═════ Records shown

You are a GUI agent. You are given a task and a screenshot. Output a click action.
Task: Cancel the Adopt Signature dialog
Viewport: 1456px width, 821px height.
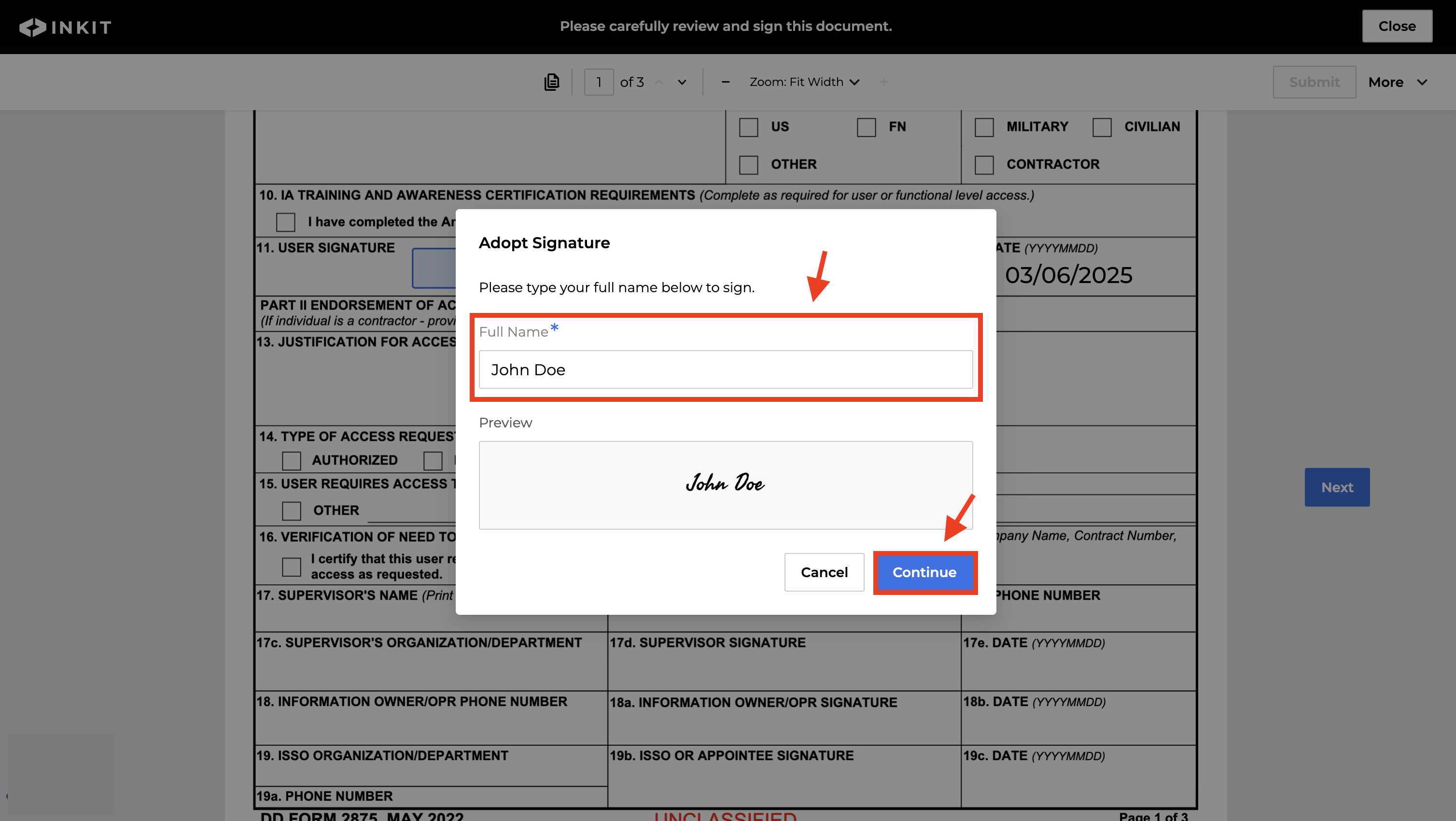click(824, 572)
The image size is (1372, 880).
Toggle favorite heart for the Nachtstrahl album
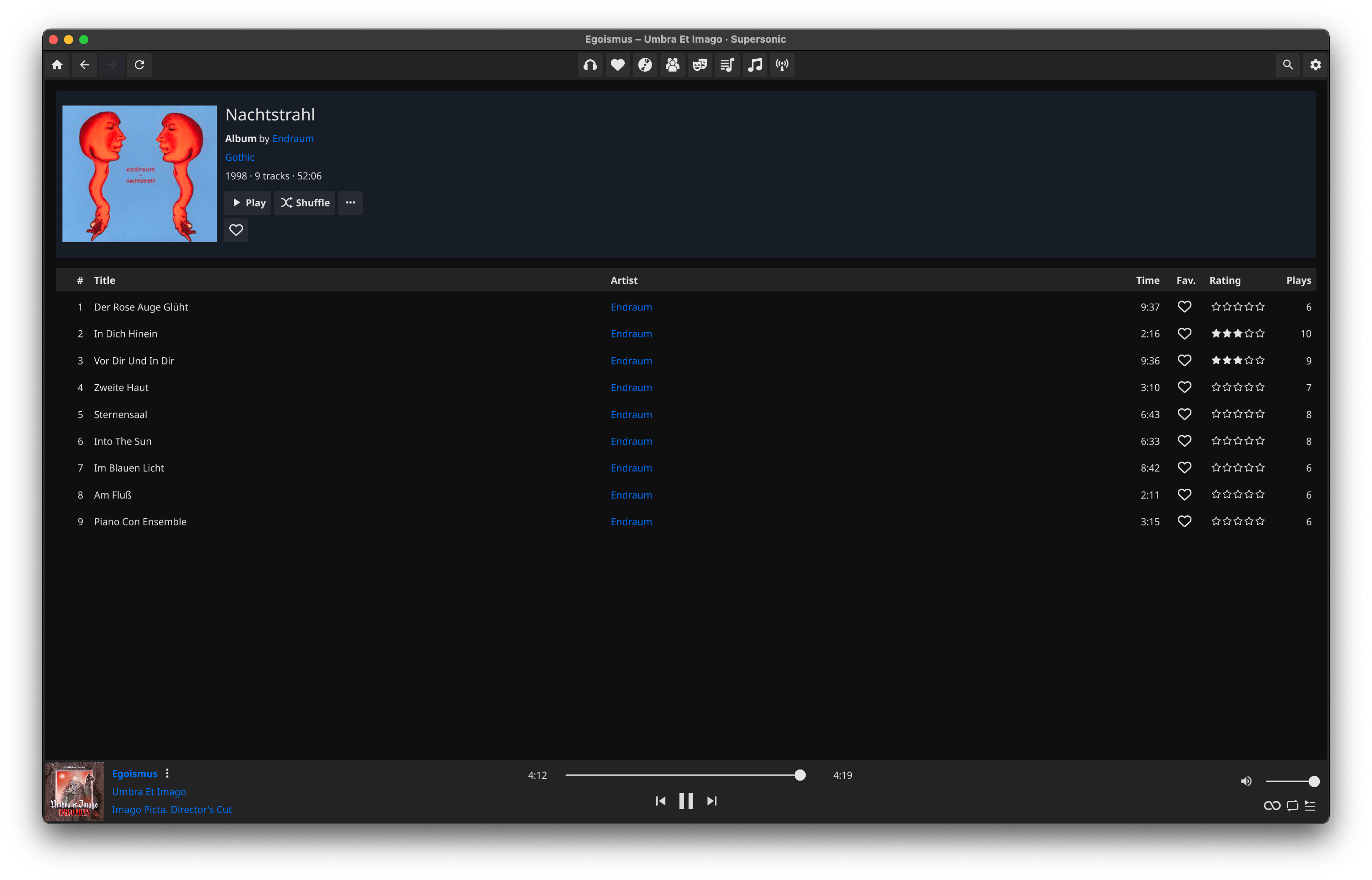click(236, 230)
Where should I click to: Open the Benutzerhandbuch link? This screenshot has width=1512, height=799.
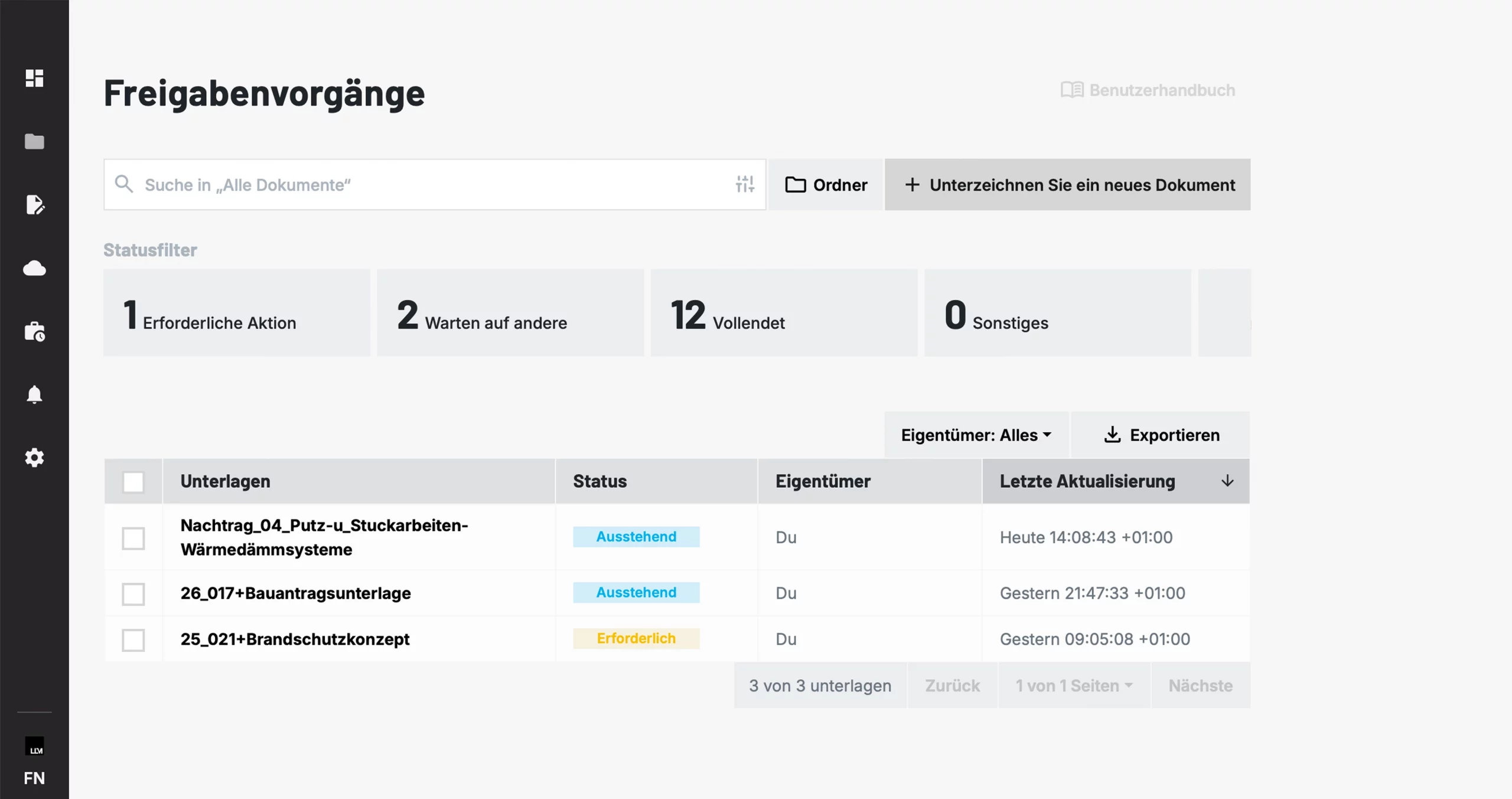pos(1148,90)
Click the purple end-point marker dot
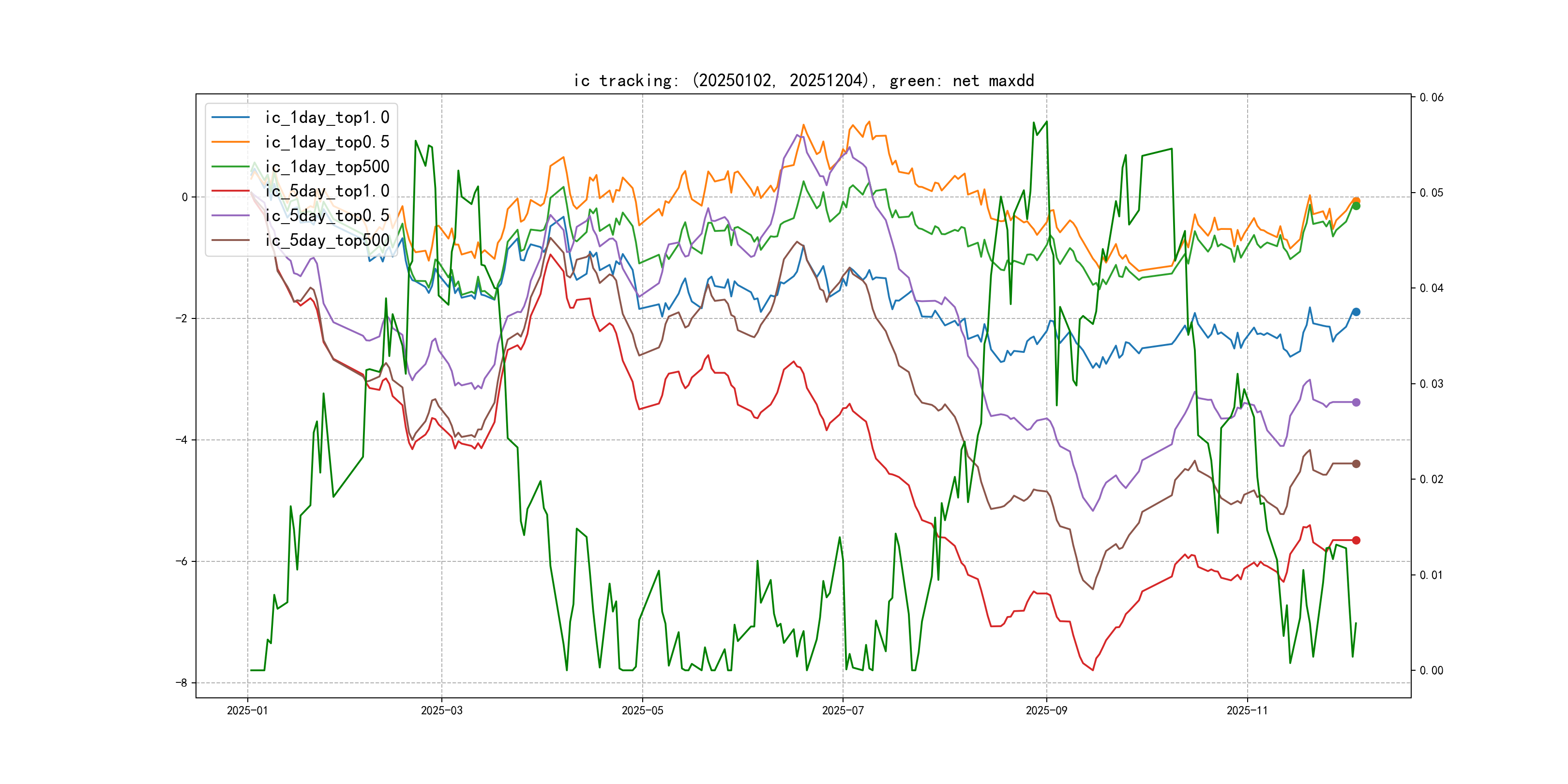 click(x=1356, y=402)
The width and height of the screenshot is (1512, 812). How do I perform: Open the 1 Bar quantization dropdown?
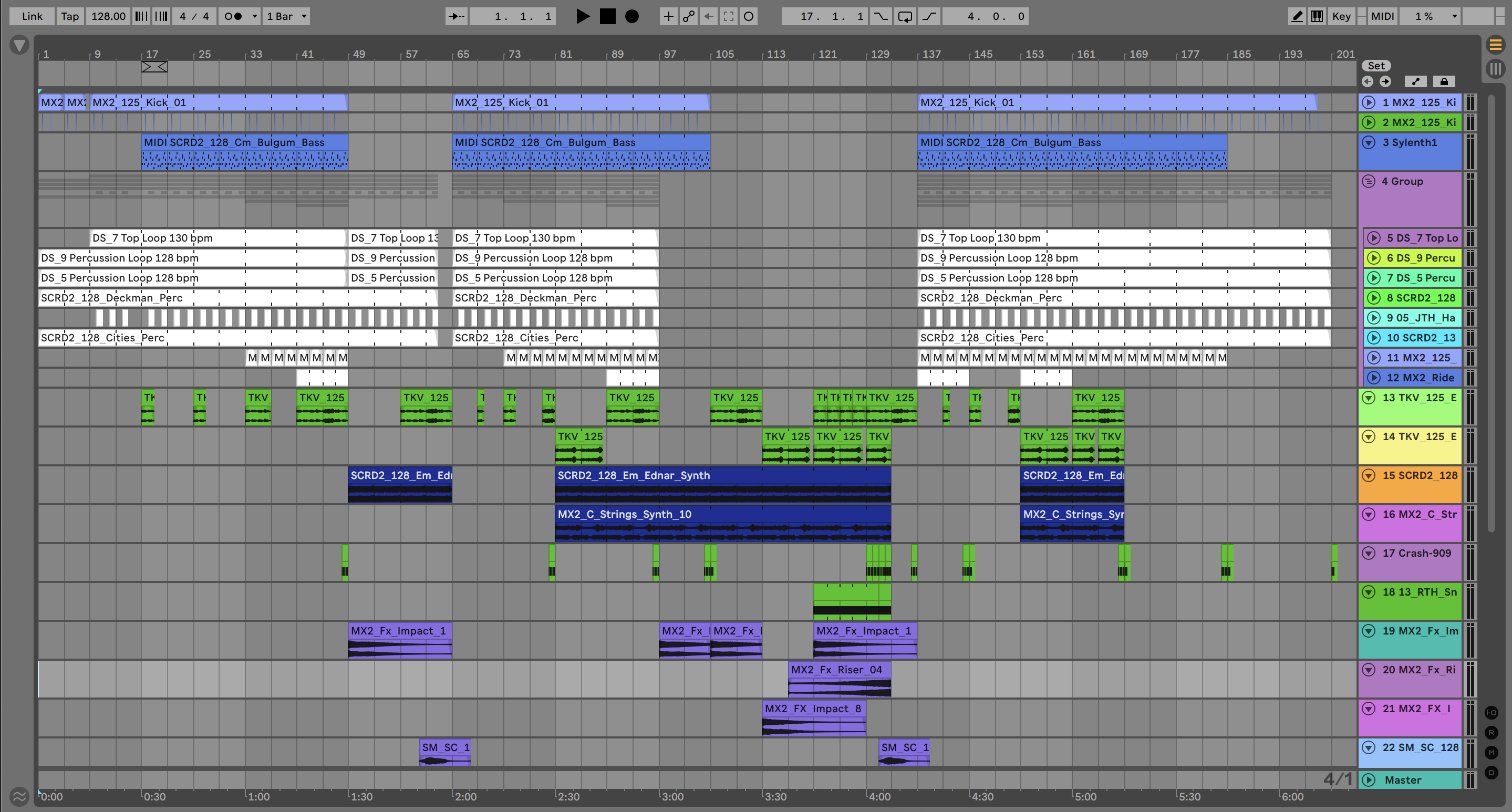[x=286, y=16]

══════════

Action item: Each line from the one with "Viewport: 1456px width, 821px height." through the end of the entries should be reproduced exactly. Leave out the pictures.

Output of the task:
Viewport: 1456px width, 821px height.
click(824, 572)
The image size is (1372, 880).
Toggle favorite heart for the Nachtstrahl album
click(236, 230)
Where should I click to: Open the Benutzerhandbuch link? This screenshot has width=1512, height=799.
pos(1148,90)
Click the purple end-point marker dot
 click(x=1356, y=402)
The width and height of the screenshot is (1512, 812). How do I perform: Open the 1 Bar quantization dropdown?
[x=286, y=16]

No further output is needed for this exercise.